* _Exercise directions_
Each record below must be returned exactly, with no line left out.

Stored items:
******

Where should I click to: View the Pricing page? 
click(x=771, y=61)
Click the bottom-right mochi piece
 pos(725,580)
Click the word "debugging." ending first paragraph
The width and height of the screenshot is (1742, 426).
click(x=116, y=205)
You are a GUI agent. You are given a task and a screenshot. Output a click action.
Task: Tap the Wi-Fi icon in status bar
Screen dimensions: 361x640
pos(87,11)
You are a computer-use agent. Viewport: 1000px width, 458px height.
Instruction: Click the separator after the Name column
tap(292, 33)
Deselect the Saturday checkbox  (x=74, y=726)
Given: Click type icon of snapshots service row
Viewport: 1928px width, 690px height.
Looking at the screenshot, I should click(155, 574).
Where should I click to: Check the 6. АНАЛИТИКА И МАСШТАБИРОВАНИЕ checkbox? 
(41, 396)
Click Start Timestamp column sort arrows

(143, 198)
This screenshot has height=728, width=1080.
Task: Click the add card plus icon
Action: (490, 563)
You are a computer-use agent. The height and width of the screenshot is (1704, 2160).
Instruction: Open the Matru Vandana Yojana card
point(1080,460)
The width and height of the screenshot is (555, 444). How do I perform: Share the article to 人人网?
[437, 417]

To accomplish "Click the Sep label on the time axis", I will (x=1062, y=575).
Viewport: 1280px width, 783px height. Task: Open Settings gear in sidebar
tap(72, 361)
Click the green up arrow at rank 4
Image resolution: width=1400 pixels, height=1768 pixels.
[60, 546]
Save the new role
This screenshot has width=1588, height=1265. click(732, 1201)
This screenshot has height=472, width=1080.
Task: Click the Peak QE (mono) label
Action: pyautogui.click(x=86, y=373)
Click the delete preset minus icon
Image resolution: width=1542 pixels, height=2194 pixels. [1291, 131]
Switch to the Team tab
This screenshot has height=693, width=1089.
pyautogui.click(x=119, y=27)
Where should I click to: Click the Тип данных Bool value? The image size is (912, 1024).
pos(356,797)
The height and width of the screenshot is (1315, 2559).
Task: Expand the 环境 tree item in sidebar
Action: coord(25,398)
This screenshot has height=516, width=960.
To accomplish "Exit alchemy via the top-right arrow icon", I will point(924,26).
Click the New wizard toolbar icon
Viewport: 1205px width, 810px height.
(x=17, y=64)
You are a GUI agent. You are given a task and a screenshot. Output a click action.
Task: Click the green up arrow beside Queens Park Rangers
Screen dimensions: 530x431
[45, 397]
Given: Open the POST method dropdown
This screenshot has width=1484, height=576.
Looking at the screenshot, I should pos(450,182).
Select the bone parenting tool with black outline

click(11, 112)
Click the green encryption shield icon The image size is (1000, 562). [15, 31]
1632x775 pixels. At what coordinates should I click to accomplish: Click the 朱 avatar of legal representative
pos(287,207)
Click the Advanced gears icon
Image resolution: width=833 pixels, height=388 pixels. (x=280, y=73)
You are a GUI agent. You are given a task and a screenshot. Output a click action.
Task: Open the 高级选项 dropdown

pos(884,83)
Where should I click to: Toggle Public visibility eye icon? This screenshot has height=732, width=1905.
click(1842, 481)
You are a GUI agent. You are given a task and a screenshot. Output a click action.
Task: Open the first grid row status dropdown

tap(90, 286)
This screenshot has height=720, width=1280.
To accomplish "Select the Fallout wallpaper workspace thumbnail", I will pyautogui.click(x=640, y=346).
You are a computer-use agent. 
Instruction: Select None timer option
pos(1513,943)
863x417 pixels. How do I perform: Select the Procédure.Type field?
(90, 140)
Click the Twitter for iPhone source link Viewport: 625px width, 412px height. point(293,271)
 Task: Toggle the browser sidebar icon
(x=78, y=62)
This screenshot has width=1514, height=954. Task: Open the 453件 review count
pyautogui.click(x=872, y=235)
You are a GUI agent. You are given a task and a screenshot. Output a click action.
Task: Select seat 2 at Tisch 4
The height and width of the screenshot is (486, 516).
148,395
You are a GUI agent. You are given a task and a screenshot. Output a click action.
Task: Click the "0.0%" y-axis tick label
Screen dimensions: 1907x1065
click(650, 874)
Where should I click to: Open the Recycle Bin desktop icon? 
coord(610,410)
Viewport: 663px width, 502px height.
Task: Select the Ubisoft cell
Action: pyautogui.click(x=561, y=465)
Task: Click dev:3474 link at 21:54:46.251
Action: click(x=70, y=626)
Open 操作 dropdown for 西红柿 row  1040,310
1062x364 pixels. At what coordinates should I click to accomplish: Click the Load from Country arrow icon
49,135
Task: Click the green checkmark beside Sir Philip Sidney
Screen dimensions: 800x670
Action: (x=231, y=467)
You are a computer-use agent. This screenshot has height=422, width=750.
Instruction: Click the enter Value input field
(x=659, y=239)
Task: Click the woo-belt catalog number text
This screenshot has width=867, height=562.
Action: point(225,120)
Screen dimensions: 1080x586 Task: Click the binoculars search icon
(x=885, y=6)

******

* _Solution for this task_
Where should I click to: View the Pricing page? 
click(x=771, y=61)
Click the bottom-right mochi piece
 pos(725,580)
Click the word "debugging." ending first paragraph
The width and height of the screenshot is (1742, 426).
click(x=116, y=205)
You are a GUI agent. You are given a task and a screenshot. Output a click action.
Task: Tap the Wi-Fi icon in status bar
Screen dimensions: 361x640
pos(87,11)
You are a computer-use agent. Viewport: 1000px width, 458px height.
Instruction: Click the separator after the Name column
tap(292, 33)
Deselect the Saturday checkbox  (x=74, y=726)
Given: Click type icon of snapshots service row
Viewport: 1928px width, 690px height.
Looking at the screenshot, I should click(155, 574).
Where should I click to: Check the 6. АНАЛИТИКА И МАСШТАБИРОВАНИЕ checkbox? 
(41, 396)
Click Start Timestamp column sort arrows

(143, 198)
This screenshot has height=728, width=1080.
Task: Click the add card plus icon
Action: (490, 563)
You are a computer-use agent. The height and width of the screenshot is (1704, 2160).
Instruction: Open the Matru Vandana Yojana card
point(1080,460)
The width and height of the screenshot is (555, 444). How do I perform: Share the article to 人人网?
[437, 417]

To accomplish "Click the Sep label on the time axis", I will (x=1062, y=575).
Viewport: 1280px width, 783px height. Task: Open Settings gear in sidebar
tap(72, 361)
Click the green up arrow at rank 4
Image resolution: width=1400 pixels, height=1768 pixels.
[60, 546]
Save the new role
This screenshot has width=1588, height=1265. click(732, 1201)
This screenshot has height=472, width=1080.
Task: Click the Peak QE (mono) label
Action: pyautogui.click(x=86, y=373)
Click the delete preset minus icon
Image resolution: width=1542 pixels, height=2194 pixels. [1291, 131]
Switch to the Team tab
This screenshot has height=693, width=1089.
pyautogui.click(x=119, y=27)
Where should I click to: Click the Тип данных Bool value? The image size is (912, 1024).
pos(356,797)
The height and width of the screenshot is (1315, 2559).
Task: Expand the 环境 tree item in sidebar
Action: coord(25,398)
This screenshot has height=516, width=960.
To accomplish "Exit alchemy via the top-right arrow icon", I will point(924,26).
Click the New wizard toolbar icon
Viewport: 1205px width, 810px height.
(x=17, y=64)
You are a GUI agent. You are given a task and a screenshot. Output a click action.
Task: Click the green up arrow beside Queens Park Rangers
Screen dimensions: 530x431
[45, 397]
Given: Open the POST method dropdown
This screenshot has width=1484, height=576.
Looking at the screenshot, I should pos(450,182).
Select the bone parenting tool with black outline

click(11, 112)
Click the green encryption shield icon The image size is (1000, 562). [15, 31]
1632x775 pixels. At what coordinates should I click to accomplish: Click the 朱 avatar of legal representative
pos(287,207)
Click the Advanced gears icon
Image resolution: width=833 pixels, height=388 pixels. (x=280, y=73)
You are a GUI agent. You are given a task and a screenshot. Output a click action.
Task: Open the 高级选项 dropdown

pos(884,83)
Where should I click to: Toggle Public visibility eye icon? This screenshot has height=732, width=1905.
click(1842, 481)
You are a GUI agent. You are given a task and a screenshot. Output a click action.
Task: Open the first grid row status dropdown

tap(90, 286)
This screenshot has height=720, width=1280.
To accomplish "Select the Fallout wallpaper workspace thumbnail", I will pyautogui.click(x=640, y=346).
You are a computer-use agent. 
Instruction: Select None timer option
pos(1513,943)
863x417 pixels. How do I perform: Select the Procédure.Type field?
(90, 140)
Click the Twitter for iPhone source link Viewport: 625px width, 412px height. point(293,271)
 Task: Toggle the browser sidebar icon
(x=78, y=62)
This screenshot has width=1514, height=954. Task: Open the 453件 review count
pyautogui.click(x=872, y=235)
You are a GUI agent. You are given a task and a screenshot. Output a click action.
Task: Select seat 2 at Tisch 4
The height and width of the screenshot is (486, 516).
148,395
You are a GUI agent. You are given a task and a screenshot. Output a click action.
Task: Click the "0.0%" y-axis tick label
Screen dimensions: 1907x1065
click(650, 874)
Where should I click to: Open the Recycle Bin desktop icon? 
coord(610,410)
Viewport: 663px width, 502px height.
Task: Select the Ubisoft cell
Action: pyautogui.click(x=561, y=465)
Task: Click dev:3474 link at 21:54:46.251
Action: click(x=70, y=626)
Open 操作 dropdown for 西红柿 row  1040,310
1062x364 pixels. At what coordinates should I click to accomplish: Click the Load from Country arrow icon
49,135
Task: Click the green checkmark beside Sir Philip Sidney
Screen dimensions: 800x670
Action: (x=231, y=467)
You are a computer-use agent. This screenshot has height=422, width=750.
Instruction: Click the enter Value input field
(x=659, y=239)
Task: Click the woo-belt catalog number text
This screenshot has width=867, height=562.
Action: point(225,120)
Screen dimensions: 1080x586 Task: Click the binoculars search icon
(x=885, y=6)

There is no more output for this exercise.